-- Direction --
Rewrite the listing as a Markdown table with the columns Row and Text, numbering each line and leaving out blank lines. Begin at the line that has "This screenshot has width=1920, height=1028." and stop after the line that has "Timeline Panel is".
◆ ◆ ◆ ◆ ◆ ◆ ◆
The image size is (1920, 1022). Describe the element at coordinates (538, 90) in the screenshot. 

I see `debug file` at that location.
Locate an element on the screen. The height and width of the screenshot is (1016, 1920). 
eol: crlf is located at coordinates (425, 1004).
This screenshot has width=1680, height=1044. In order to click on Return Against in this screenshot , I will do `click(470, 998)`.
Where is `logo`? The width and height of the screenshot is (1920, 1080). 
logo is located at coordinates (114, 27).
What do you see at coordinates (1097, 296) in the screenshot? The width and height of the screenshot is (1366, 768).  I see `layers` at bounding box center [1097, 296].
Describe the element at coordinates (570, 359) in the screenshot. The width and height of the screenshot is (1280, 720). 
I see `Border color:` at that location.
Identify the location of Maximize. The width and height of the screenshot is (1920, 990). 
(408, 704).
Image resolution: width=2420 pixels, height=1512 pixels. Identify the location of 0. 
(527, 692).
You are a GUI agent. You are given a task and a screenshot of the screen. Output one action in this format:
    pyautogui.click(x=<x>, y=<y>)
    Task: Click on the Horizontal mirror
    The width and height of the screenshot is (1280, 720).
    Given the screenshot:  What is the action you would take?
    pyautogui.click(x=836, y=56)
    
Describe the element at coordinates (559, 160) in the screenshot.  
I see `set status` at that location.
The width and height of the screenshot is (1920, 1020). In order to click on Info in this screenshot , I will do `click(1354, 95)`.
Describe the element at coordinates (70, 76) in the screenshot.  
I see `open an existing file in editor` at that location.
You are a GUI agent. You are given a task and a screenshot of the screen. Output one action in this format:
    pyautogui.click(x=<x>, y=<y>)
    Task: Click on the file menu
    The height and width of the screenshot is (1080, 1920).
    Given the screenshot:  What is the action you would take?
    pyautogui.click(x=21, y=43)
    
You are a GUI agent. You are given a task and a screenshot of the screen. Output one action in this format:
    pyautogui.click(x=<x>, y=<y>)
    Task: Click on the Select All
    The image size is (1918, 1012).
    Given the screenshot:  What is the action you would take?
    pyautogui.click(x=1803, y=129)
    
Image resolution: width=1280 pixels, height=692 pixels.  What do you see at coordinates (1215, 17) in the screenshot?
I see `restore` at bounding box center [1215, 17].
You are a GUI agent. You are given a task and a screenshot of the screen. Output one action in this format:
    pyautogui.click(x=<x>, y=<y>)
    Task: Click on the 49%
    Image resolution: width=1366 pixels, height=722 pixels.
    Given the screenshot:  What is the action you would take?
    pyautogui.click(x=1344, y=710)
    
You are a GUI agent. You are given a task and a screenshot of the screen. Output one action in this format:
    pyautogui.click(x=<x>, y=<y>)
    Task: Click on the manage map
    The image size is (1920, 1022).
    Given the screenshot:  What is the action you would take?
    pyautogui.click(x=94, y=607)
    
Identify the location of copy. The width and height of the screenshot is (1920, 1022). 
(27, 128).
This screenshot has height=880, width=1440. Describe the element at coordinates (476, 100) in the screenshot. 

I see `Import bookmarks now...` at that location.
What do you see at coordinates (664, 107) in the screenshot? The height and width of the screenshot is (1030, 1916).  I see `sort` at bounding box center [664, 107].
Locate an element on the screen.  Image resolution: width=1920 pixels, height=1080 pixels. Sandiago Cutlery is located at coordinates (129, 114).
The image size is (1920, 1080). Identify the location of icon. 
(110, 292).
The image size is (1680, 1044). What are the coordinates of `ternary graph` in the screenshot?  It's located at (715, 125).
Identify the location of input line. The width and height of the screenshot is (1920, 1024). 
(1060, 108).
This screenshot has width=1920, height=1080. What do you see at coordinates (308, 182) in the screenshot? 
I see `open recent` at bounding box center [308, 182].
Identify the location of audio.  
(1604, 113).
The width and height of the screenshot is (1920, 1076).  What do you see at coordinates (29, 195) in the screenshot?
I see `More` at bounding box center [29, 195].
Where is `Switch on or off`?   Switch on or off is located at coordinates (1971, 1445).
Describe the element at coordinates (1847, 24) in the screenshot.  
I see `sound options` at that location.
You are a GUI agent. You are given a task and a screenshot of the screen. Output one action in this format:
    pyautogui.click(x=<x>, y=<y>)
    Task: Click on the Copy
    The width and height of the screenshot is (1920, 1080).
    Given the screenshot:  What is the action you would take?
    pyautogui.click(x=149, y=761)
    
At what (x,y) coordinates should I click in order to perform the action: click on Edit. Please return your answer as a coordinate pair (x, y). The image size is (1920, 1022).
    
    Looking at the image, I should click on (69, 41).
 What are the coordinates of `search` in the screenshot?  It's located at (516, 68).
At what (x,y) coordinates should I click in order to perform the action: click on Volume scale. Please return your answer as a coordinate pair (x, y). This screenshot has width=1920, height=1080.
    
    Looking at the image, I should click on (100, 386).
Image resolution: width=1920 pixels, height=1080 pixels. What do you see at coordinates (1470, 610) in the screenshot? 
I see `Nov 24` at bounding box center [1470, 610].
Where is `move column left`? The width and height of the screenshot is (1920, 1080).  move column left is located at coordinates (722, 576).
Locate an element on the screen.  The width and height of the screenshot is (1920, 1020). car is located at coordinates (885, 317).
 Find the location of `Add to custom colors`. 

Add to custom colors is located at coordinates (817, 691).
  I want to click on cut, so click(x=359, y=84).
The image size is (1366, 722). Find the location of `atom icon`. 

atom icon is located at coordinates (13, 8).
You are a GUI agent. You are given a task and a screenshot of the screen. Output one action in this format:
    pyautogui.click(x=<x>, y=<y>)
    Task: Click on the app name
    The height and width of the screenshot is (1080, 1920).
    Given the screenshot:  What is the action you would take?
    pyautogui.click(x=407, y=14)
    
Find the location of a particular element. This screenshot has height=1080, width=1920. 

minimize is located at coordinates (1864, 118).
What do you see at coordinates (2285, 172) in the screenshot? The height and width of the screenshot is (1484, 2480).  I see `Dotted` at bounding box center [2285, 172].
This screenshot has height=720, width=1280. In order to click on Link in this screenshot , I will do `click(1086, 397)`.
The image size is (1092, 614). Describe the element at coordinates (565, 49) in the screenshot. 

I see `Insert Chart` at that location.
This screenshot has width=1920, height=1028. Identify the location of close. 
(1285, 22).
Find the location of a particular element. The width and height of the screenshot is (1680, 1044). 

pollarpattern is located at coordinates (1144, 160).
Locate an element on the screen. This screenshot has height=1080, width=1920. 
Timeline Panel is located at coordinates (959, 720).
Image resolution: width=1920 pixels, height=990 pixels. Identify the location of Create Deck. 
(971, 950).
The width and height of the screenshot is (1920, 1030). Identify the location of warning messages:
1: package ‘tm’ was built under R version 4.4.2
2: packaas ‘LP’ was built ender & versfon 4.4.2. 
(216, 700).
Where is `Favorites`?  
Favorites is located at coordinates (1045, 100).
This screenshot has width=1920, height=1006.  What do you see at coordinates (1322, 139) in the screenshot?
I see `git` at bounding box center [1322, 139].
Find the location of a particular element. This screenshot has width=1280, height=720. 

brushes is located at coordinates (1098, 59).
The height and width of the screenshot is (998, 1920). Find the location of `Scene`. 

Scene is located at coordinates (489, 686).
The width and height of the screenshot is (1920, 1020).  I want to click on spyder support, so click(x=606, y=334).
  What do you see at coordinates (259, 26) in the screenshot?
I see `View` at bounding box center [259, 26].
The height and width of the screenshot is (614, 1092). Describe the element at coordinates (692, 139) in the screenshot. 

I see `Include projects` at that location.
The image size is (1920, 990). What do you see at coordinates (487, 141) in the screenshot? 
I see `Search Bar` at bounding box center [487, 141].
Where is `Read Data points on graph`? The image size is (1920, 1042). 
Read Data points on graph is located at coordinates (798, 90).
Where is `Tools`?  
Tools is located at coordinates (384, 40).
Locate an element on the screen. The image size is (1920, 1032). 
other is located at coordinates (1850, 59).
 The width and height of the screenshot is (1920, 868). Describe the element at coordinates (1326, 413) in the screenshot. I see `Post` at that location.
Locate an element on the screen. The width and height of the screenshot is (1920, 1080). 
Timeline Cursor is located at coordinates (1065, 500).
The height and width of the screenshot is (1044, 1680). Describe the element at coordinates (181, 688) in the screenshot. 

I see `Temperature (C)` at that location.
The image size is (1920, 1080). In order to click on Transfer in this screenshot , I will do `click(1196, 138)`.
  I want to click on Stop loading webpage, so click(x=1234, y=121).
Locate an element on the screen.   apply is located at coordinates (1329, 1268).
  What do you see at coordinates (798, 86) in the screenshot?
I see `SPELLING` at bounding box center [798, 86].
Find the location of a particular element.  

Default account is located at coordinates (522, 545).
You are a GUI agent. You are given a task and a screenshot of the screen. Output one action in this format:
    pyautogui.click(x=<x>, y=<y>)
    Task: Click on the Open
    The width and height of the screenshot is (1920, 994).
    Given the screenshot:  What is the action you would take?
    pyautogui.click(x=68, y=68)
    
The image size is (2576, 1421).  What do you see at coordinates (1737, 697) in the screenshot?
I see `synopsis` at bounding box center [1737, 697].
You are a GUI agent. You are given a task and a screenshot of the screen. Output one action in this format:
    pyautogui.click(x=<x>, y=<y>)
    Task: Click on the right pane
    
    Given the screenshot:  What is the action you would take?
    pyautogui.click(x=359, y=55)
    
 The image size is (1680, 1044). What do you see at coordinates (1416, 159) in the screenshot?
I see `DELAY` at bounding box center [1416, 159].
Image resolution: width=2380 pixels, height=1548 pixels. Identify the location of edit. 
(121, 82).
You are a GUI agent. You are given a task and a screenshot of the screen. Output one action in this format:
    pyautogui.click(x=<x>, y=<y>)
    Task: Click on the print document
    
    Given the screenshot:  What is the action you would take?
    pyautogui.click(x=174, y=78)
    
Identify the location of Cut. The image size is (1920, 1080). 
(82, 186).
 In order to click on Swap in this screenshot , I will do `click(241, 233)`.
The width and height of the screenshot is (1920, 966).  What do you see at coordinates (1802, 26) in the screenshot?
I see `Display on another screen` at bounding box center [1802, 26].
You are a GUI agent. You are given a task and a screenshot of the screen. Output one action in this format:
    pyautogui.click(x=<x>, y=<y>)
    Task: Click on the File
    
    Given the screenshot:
◆ ◆ ◆ ◆ ◆ ◆ ◆
-- Finished answer --
| Row | Text |
|---|---|
| 1 | This screenshot has width=1920, height=1028. Identify the location of close.  |
| 2 | (1285, 22). |
| 3 | Find the location of a particular element. The width and height of the screenshot is (1680, 1044).  |
| 4 | pollarpattern is located at coordinates (1144, 160). |
| 5 | Locate an element on the screen. This screenshot has height=1080, width=1920.  |
| 6 | Timeline Panel is located at coordinates (959, 720). |